4 Janvier 2012
Je reçois une page du dernier livre – avril 2011- de Bernard Pivot : « vieillir, c'est chiant... »
un riche qui se pavane dans la morosité à la mode? un oublieux de ce que la vie lui a déjà apporté?
moi, je ne suis pas du tout d’accord:
vieillir, pour moi, c’est formidable: d’abord çà veut dire qu’on a vécu,et espérons-le, bien vécu, ou pas mal:
on a passé la jeunesse, ouf! cette horreur pour moi:
on est dépendant de ses parents,
on est mal dans sa peau, on ne sait pas prendre les décisions, on n’ose pas... pour plein de choses...
on a passé l’âge mûr, celui du mariage (ou non), celui de l’éducation des enfants (ou non), celui du travail obligé, qui vous prend votre temps personnel, oh combien! (on n’a pas le temps de lire, de se poser, de réfléchir... on vit sans s’en rendre compte... )

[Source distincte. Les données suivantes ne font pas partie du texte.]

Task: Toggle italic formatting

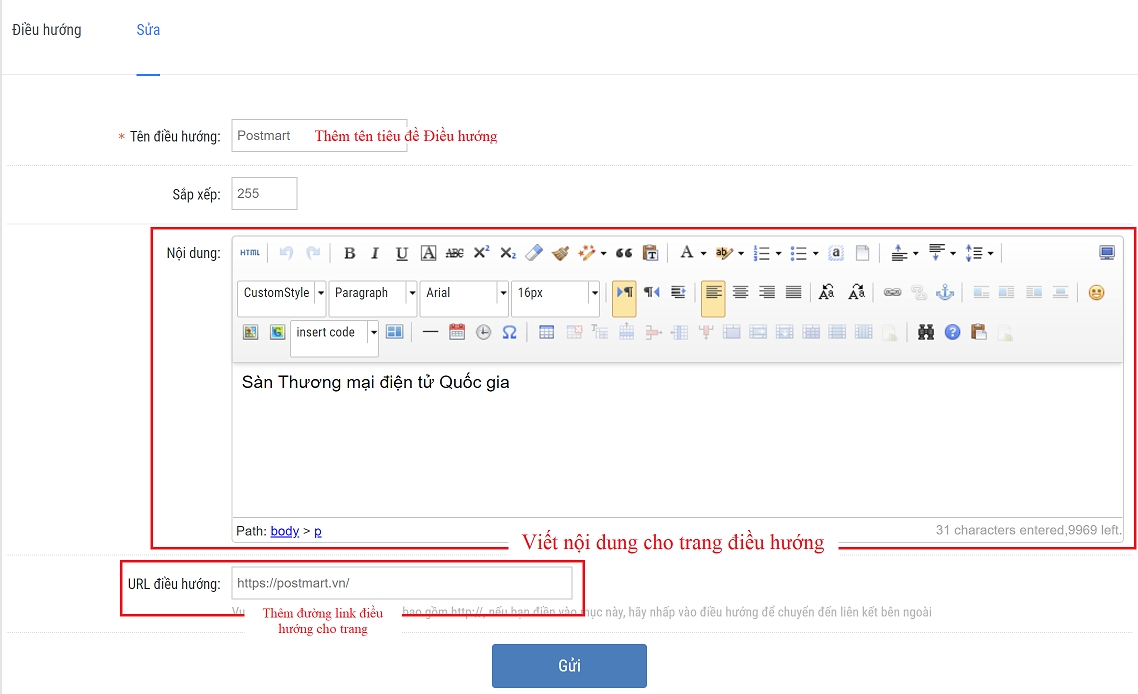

on a passé les doutes amoureux, les divorces ou disputes, séparations... on a pris du recul par rapport à tout çà
on peut enfin être soi-même, humain libre, indépendant, qui choisit, qui gère, qui renonce (la vie n’est faite que de renoncements, c’est le choix qui implique évidemment un non-choix, donc un renoncement), qui vit chaque jour pleinement, sans trop s’occuper ni du passé ni de l’avenir.

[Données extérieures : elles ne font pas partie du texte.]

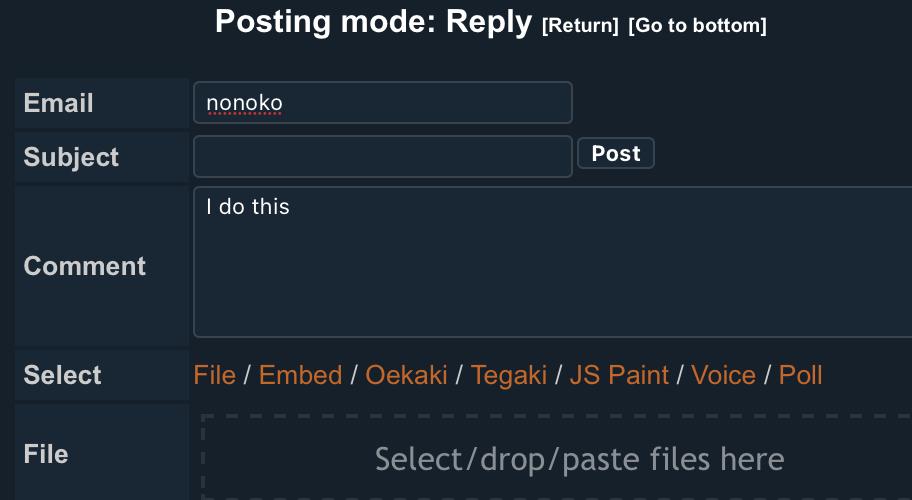Jump using the Go to bottom link
Viewport: 912px width, 500px height.
697,26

on a le temps de lire, le temps des rencontres, le temps de réfléchir, d’écouter de la musique, le temps de faire, de créer, de choisir : rien ne nous presse, on peut cultiver la lenteur et l'approfondissement
on peut apprendre du nouveau chaque jour, dans tous les domaines qui nous intéressent
on est libéré des obligations de “soutien de famille”, de travail obligé pour gagner sa vie,
pourvu qu’on ait une retraite pas trop mince ... plus dur pour les pauvres...
(ce n’est probablement pas le cas de Pivot, je pense qu’il n’a pas de problème d’argent)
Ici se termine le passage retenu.